(Collected data)
-=-=-

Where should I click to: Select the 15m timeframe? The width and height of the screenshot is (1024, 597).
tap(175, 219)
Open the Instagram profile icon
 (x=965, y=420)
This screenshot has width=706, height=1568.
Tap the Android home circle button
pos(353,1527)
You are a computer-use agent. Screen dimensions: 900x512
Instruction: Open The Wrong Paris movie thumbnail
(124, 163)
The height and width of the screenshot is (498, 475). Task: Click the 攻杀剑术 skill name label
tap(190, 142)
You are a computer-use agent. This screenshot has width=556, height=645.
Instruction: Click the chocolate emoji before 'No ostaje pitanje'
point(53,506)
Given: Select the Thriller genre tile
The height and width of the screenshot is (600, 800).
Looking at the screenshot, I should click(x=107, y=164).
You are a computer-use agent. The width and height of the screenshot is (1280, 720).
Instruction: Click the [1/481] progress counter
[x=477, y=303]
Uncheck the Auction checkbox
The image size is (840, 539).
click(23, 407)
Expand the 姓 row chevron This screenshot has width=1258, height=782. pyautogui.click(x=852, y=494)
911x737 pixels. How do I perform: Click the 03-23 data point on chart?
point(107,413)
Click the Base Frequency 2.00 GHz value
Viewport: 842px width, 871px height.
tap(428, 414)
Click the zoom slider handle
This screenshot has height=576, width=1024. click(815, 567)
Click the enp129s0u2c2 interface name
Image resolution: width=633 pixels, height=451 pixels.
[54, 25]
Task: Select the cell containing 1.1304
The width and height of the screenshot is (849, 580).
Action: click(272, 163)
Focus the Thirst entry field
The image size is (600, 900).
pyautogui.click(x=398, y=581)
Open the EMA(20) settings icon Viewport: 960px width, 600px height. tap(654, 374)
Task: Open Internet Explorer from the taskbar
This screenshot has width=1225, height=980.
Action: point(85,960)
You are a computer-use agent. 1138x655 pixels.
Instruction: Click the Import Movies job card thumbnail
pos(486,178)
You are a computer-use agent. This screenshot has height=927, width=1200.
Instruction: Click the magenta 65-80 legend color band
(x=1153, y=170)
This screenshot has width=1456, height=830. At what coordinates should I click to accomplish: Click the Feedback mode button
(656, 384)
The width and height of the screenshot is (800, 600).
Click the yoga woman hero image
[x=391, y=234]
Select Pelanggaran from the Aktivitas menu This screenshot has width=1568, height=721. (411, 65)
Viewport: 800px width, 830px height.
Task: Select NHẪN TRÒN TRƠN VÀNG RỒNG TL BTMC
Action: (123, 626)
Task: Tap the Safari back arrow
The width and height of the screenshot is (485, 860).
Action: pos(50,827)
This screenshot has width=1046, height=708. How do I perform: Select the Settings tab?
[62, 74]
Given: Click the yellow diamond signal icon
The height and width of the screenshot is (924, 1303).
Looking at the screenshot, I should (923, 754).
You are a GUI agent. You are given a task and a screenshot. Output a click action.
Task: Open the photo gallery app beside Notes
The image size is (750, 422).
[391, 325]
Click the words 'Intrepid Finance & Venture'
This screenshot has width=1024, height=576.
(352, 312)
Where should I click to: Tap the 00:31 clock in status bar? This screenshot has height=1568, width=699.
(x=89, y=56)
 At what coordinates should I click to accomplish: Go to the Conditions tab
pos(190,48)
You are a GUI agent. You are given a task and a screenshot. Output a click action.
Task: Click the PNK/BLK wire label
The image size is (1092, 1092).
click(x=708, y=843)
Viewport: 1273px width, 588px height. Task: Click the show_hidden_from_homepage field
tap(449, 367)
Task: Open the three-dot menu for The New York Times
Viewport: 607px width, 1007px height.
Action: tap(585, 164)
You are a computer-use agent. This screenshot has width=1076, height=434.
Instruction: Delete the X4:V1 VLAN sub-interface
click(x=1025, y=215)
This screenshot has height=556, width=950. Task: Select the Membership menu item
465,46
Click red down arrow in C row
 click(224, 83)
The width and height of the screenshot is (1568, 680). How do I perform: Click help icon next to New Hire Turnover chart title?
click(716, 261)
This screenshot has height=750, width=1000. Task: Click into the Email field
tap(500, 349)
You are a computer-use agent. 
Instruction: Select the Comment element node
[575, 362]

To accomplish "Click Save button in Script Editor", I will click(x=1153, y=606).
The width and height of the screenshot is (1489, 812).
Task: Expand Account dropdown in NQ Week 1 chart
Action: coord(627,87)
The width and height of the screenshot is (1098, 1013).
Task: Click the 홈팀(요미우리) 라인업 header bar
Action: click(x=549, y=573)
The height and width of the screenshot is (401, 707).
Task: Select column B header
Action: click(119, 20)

-=-=-

• [Work order] The entries above hold the needed span. Transcribe exactly the lines from the one with "Task: Open Internet Explorer from the taskbar" to the one with "has width=1076, height=434.", both included.

• [Answer]
Task: Open Internet Explorer from the taskbar
This screenshot has width=1225, height=980.
Action: point(85,960)
You are a computer-use agent. 1138x655 pixels.
Instruction: Click the Import Movies job card thumbnail
pos(486,178)
You are a computer-use agent. This screenshot has height=927, width=1200.
Instruction: Click the magenta 65-80 legend color band
(x=1153, y=170)
This screenshot has width=1456, height=830. At what coordinates should I click to accomplish: Click the Feedback mode button
(656, 384)
The width and height of the screenshot is (800, 600).
Click the yoga woman hero image
[x=391, y=234]
Select Pelanggaran from the Aktivitas menu This screenshot has width=1568, height=721. (411, 65)
Viewport: 800px width, 830px height.
Task: Select NHẪN TRÒN TRƠN VÀNG RỒNG TL BTMC
Action: (123, 626)
Task: Tap the Safari back arrow
The width and height of the screenshot is (485, 860).
Action: pos(50,827)
This screenshot has width=1046, height=708. How do I perform: Select the Settings tab?
[62, 74]
Given: Click the yellow diamond signal icon
The height and width of the screenshot is (924, 1303).
Looking at the screenshot, I should (923, 754).
You are a GUI agent. You are given a task and a screenshot. Output a click action.
Task: Open the photo gallery app beside Notes
The image size is (750, 422).
[391, 325]
Click the words 'Intrepid Finance & Venture'
This screenshot has width=1024, height=576.
(352, 312)
Where should I click to: Tap the 00:31 clock in status bar? This screenshot has height=1568, width=699.
(x=89, y=56)
 At what coordinates should I click to accomplish: Go to the Conditions tab
pos(190,48)
You are a GUI agent. You are given a task and a screenshot. Output a click action.
Task: Click the PNK/BLK wire label
The image size is (1092, 1092).
click(x=708, y=843)
Viewport: 1273px width, 588px height. Task: Click the show_hidden_from_homepage field
tap(449, 367)
Task: Open the three-dot menu for The New York Times
Viewport: 607px width, 1007px height.
Action: tap(585, 164)
You are a computer-use agent. This screenshot has width=1076, height=434.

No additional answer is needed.